The reason millennials don’t know how to date can be blamed on social media. We constantly check our Facebook, Instagram, Snapchat and so on; we are ultimately deteriorating our actual social skills. We have turned to these sites to meet possible suitors and we try to get to know others online. Fast-forward some time and and once you think you might be interested in the person, you schedule a time to meet up. In most cases, this “meet-up” is at one of the person’s houses and it’s usually about as awkward as the time your parents sat you down to talk about the “birds and the bees.” In most cases, you realize that interacting on the internet and then meeting is the backwards way of doing things, and you vow to never see that person again. And hey, sometimes it does work out! However, these social media sites allow us to be bold and say what we feel before even actually knowing who were speaking to.
Ever heard of the show "Catfish"? The show follows young adults on their journey to meet their online love, and nine times out of 10, they get catfished (to lure someone into a relationship based on an online persona). Usually the people doing the catfishing are posing as models, highly successful artists and the list goes on and on. The saddest part? The people being fooled are so naïve that they drive or even fly hundreds of miles to meet their “soul mate” whom they’ve never spoken to on the phone or seen on FaceTime, let alone in person.
It is sad to think that today meeting people online and meeting up after is a common occurrence. What ever happened to asking the cute girl from class on a date? What ever happened to getting picked up at 7 p.m. and meeting the parents and being in awe of the pretty girl or handsome boy in a stunning outfit? We have skipped the first date jitters and traded that for online interactions that lead to hanging out on a couch in a basement, awkwardly trying to make small talk. I don’t think us young adults need to break our banks going out on dates with potential love interests, but it should be a little more complex than “Netflix and chill.”
Aside from the traditional social media sites our generation abuses to meet people, the rise of Tinder has created a “hookup” culture for those my age, younger and older. Tinder is supposed to be a dating app, but let’s be honest, who uses an app to find their next serious boyfriend/girlfriend? The app gives you a set of people to either “swipe right” or “swipe left” on, based upon the pictures and biography they set. “Swiping right” means you are interested in the person while “swiping left” discards them. They only know if you’ve swiped right if they swipe right on you, ultimately matching the two of you and creating a message window to begin talking.
Is this how shallow our generation has gotten? Judging people off of their appearance? Are we tired of trying to actually get to know someone when meeting up with since hooking up is at the tip of our fingers? Tinder has allowed us young adults to interact with complete strangers, and of course never see them again after that “one-night stand.” Again, what happened to an honest, innocent relationship with someone you met at school, work or that local coffee shop?

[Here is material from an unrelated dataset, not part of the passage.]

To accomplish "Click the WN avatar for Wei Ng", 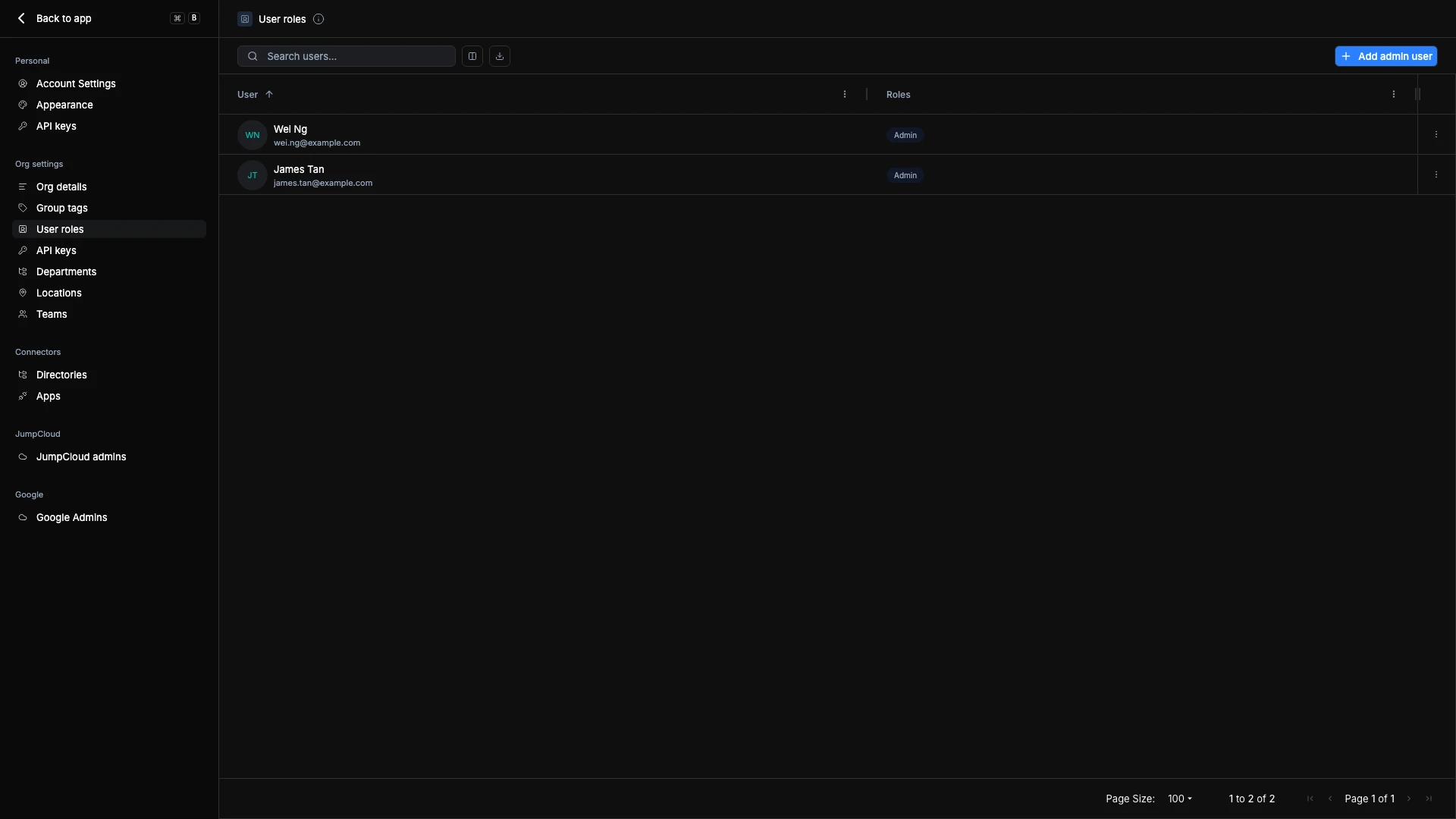I will [252, 135].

I’m not trying to shame those who use the internet, social media and apps to meet people. And if you enjoy using Tinder and are not looking to settle down, good for you. However, I do believe that millennials should be striving to meet a significant other in a normal, real-life setting. Most strong relationships come from meeting in person first, instead of texting before meeting up and maybe hooking up or trying to keep a conversation going. If you have a cute boy in your English class, ask him to coffee or to enjoy a walk around the lake. Be bold and you’ll be surprised who or what might come your way.